:: What to work on ::
Word for word, quote the lines from the one containing "Task: Click refresh" to the end of the entries below, including both. Leave pictures out.

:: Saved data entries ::

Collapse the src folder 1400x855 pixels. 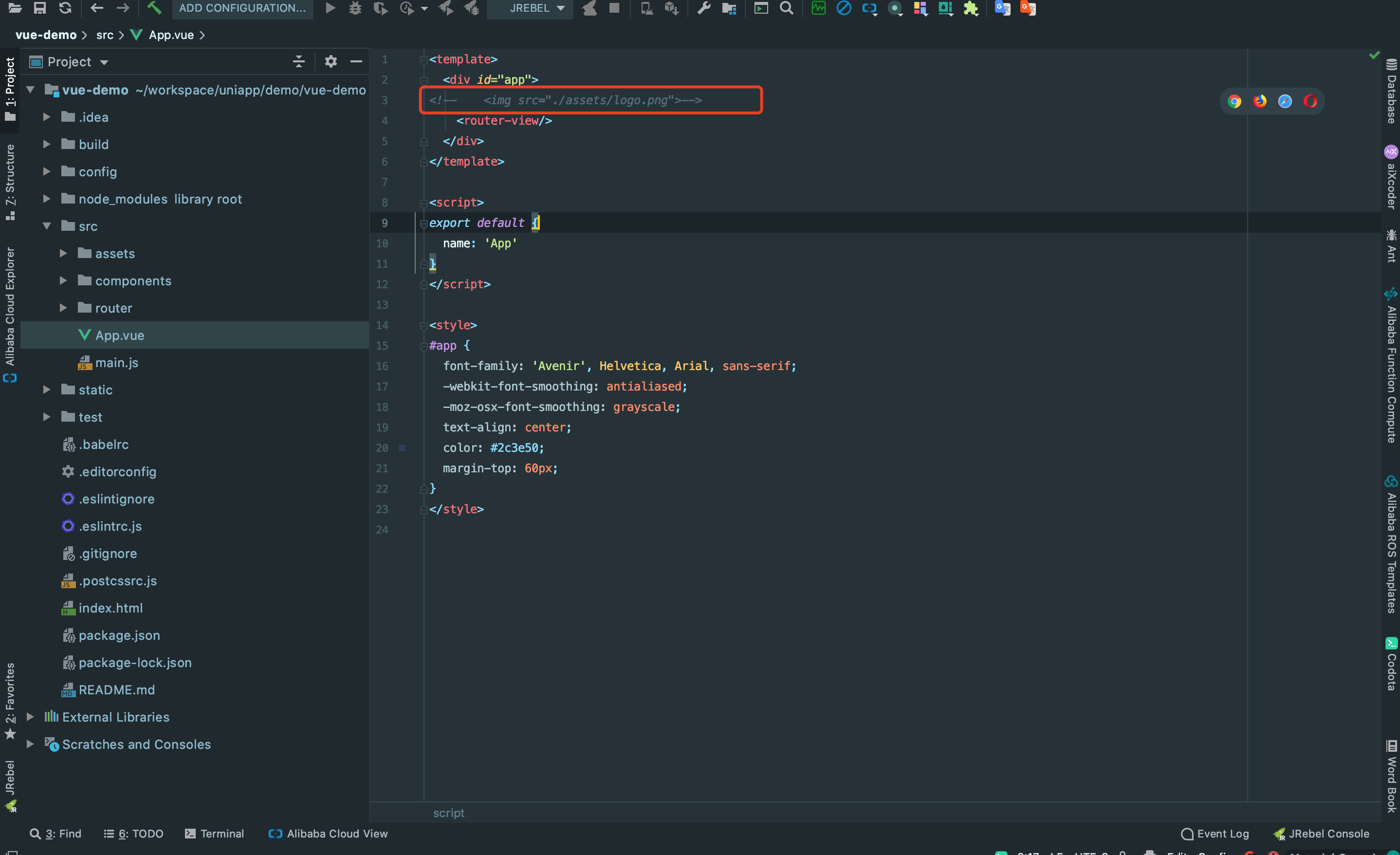coord(47,226)
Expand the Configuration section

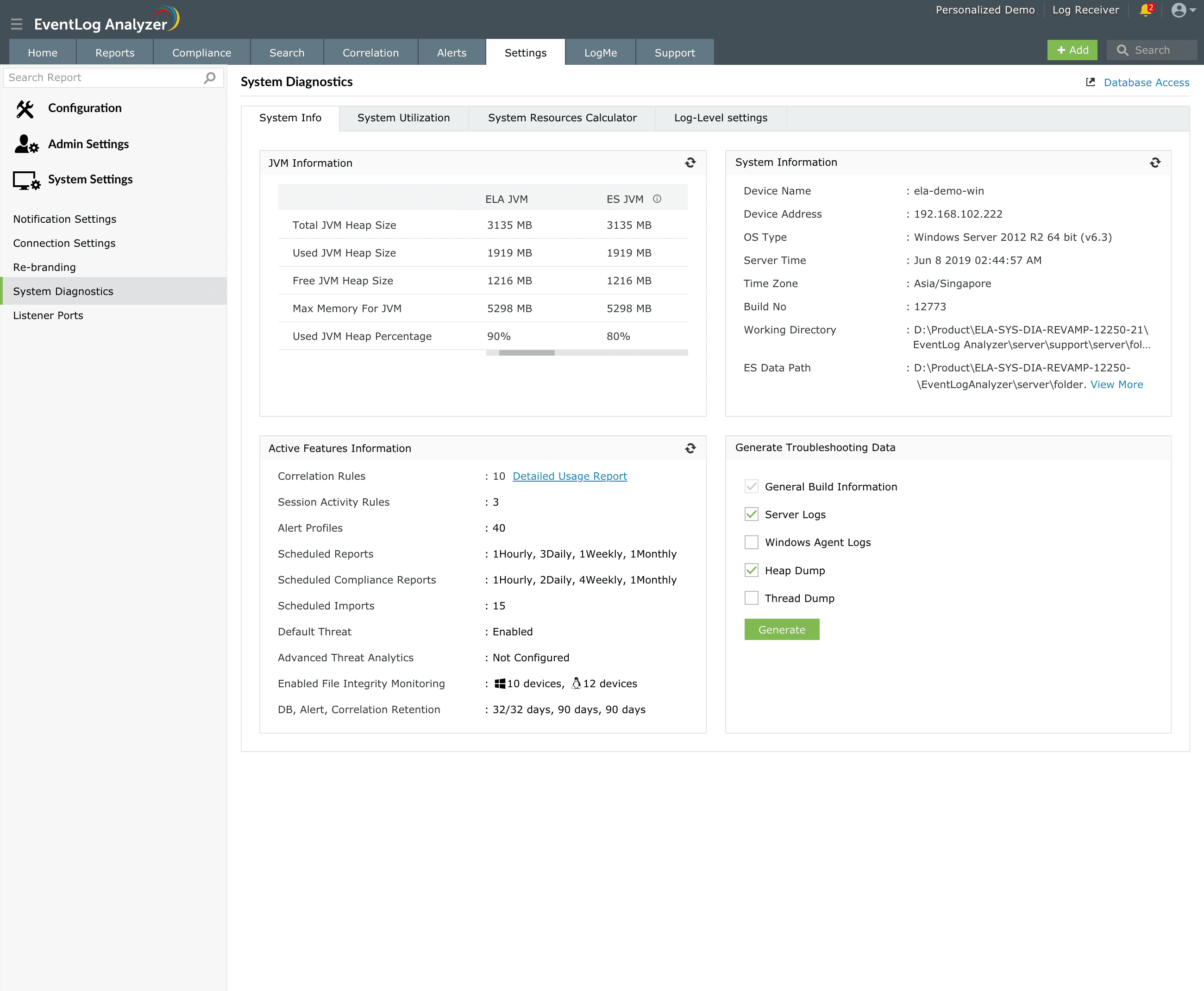point(84,108)
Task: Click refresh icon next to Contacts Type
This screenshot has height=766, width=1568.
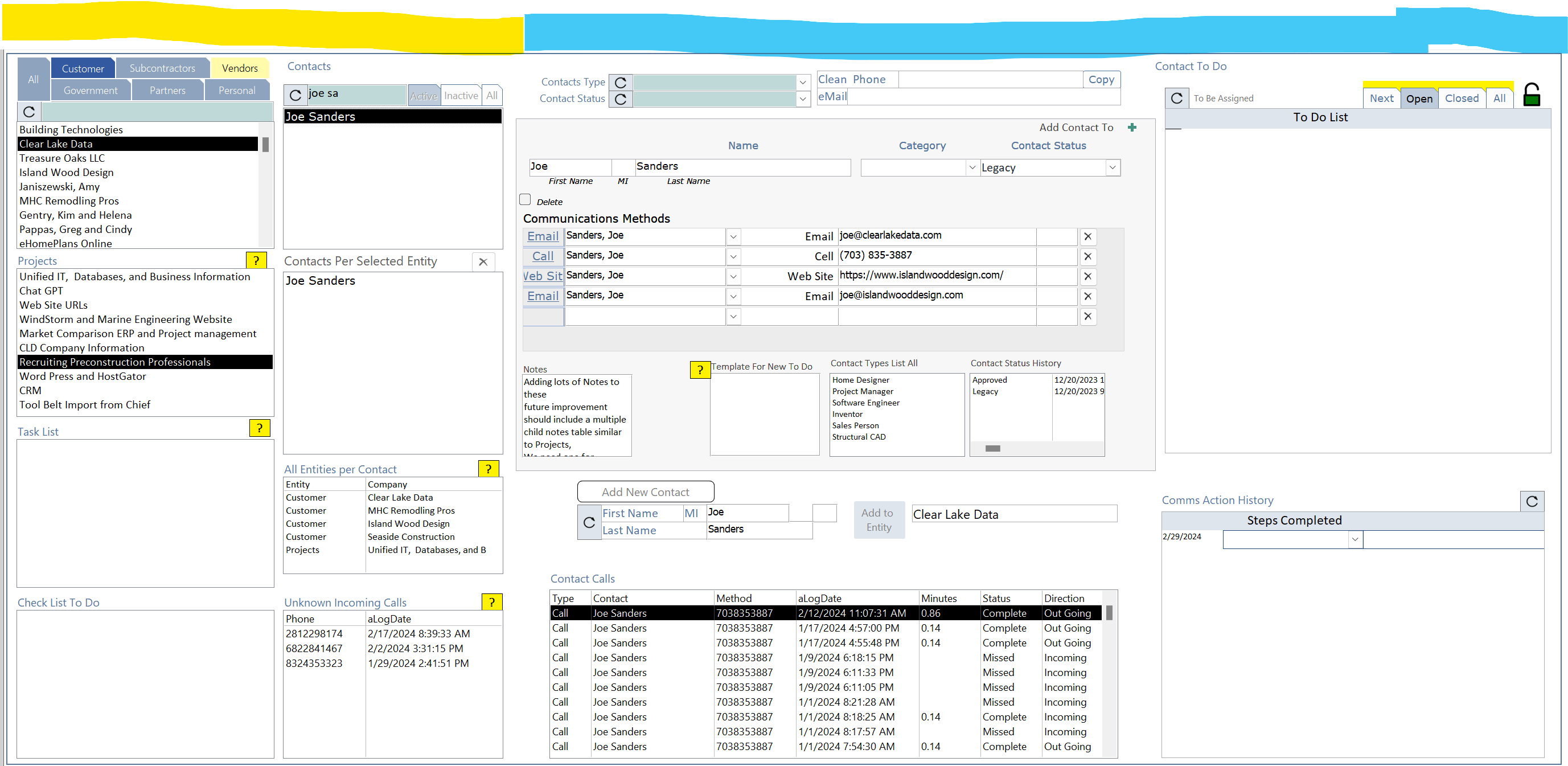Action: 620,82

:: Response area ::
Task: Click refresh icon next to Contacts Type
This screenshot has height=766, width=1568.
Action: 620,82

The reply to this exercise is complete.